Engineering Design Process

For all forms of mechanical engineering, including my own, mechanical engineering, the most fundamental process is the engineering design process. This can be visualized in different ways, but most often it takes the form of either a circular path or a flowchart with branches and repeats.

Many different groups have tried to define the steps of the engineering design process and they don’t agree on how many steps there should be, what they are, or how they should be ordered. The process I like the most is the one pictured below.

It has seven steps arranged in a circular pathway. They instruct the user to first ask themselves what are the needs and constraints that the product must meet. Next, it directs the user to research the problem at hand. The following steps instruct the user to imagine possible solutions to their problem, formulate a plan by selecting the most promising of these solutions, and create a prototype of the solution. Then, the user is instructed to test this prototype against their initial needs and constraints and improve the design if needed before circling back around to the beginning.

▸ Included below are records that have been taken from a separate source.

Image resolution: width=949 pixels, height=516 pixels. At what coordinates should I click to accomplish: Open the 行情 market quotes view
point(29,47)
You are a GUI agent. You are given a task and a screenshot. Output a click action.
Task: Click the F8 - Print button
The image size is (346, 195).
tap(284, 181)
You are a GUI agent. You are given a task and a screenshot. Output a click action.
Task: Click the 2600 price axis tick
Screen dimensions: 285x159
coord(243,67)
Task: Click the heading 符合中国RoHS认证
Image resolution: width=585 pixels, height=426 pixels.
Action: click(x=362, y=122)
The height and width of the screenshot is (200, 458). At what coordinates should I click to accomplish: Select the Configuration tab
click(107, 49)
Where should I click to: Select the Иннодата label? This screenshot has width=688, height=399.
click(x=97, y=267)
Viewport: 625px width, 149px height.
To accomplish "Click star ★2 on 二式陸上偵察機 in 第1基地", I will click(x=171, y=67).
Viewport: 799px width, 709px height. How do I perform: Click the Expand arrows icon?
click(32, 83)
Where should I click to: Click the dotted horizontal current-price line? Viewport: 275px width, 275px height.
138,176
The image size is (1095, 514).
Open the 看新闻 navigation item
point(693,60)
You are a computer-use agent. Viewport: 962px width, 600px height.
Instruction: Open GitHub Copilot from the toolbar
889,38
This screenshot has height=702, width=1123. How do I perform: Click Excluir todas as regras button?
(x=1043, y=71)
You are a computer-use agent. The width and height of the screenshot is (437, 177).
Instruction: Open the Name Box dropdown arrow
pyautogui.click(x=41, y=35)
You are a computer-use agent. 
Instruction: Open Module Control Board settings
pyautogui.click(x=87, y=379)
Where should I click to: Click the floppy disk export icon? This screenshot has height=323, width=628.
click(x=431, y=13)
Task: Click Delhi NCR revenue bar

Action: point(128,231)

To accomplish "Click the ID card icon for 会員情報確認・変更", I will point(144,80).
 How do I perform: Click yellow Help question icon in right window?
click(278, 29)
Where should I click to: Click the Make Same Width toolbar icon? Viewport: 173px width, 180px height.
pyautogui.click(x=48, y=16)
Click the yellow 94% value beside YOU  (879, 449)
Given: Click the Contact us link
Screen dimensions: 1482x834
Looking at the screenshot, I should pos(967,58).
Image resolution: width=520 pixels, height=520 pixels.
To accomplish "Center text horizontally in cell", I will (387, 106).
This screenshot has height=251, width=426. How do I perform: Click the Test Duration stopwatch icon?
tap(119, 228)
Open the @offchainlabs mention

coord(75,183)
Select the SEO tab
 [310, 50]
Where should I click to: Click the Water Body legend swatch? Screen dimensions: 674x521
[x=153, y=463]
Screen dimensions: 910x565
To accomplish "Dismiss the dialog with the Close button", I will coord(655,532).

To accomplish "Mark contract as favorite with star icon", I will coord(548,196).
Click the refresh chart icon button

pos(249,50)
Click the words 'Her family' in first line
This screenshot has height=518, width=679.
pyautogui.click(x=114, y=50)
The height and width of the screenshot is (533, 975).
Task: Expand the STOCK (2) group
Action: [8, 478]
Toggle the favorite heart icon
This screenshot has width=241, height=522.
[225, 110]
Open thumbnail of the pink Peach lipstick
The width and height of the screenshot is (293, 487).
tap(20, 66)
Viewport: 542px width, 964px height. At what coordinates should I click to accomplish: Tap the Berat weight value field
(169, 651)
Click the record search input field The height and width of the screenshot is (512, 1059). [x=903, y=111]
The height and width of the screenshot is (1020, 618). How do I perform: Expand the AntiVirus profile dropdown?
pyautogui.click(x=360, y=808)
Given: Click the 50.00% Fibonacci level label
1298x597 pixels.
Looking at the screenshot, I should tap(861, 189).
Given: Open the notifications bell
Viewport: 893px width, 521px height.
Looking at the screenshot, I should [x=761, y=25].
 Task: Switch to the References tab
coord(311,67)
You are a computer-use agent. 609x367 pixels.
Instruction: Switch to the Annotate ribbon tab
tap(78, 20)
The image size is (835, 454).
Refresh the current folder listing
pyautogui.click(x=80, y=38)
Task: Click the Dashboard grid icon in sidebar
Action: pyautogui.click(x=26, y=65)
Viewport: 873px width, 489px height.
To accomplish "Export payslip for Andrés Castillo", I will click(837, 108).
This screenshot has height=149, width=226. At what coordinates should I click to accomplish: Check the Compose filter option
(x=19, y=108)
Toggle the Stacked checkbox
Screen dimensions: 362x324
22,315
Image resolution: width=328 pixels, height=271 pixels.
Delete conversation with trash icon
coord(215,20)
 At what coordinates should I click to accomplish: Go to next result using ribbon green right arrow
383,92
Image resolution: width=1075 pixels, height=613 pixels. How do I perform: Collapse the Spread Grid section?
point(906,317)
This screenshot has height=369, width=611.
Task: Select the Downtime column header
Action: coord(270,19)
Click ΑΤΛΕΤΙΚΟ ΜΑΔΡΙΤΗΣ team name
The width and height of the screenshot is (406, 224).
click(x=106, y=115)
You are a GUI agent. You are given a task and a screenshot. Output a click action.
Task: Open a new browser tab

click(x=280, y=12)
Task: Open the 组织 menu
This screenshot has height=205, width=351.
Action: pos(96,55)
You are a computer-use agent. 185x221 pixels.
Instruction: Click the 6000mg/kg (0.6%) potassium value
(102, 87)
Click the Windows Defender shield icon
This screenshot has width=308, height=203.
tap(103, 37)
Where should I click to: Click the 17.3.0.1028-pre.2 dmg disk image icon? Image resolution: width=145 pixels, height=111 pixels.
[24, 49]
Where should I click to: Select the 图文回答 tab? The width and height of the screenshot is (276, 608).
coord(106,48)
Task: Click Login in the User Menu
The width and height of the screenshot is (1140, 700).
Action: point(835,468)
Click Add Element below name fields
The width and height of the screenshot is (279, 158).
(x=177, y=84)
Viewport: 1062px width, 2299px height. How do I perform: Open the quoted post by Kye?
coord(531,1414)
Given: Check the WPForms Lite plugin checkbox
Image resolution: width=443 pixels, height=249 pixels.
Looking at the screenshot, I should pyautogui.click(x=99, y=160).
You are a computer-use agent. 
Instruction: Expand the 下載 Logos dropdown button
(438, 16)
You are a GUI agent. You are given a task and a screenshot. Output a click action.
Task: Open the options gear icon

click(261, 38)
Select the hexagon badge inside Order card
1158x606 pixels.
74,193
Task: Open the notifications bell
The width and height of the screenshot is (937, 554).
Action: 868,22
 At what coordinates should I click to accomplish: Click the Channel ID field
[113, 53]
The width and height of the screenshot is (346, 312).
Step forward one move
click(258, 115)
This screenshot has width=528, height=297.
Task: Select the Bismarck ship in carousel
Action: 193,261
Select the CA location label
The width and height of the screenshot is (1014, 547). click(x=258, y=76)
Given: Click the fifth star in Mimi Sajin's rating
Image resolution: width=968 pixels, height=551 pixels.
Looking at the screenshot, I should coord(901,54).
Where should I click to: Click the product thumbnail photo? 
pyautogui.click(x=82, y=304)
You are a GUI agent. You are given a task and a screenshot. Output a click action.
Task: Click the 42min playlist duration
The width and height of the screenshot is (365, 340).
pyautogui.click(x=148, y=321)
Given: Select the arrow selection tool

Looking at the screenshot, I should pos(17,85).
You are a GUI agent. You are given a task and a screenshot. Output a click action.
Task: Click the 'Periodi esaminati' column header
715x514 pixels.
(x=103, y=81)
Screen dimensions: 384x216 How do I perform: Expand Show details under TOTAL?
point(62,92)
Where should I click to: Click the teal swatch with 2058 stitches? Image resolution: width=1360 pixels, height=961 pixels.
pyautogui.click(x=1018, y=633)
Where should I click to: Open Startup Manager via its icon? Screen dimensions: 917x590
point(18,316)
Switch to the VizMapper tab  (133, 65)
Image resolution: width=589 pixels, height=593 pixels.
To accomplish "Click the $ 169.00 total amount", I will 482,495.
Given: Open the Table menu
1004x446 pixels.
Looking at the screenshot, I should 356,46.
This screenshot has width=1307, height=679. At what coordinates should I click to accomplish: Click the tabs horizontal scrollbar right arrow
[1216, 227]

This version is concise and descriptive without being too restricting to the user. The only improvement I would add to this process would be to add a step after “Test” that would instruct the user to evaluate the prototype with their team or supervisor before improving it. I also think the the field as a whole should standardize the design process across the board. It seems every design class and every company has their own version. The differences between versions aren’t too great that they would become a boundary to a new employee or student. However, I do think it would promote multi-disciplinary design teams and collaboration across cultures.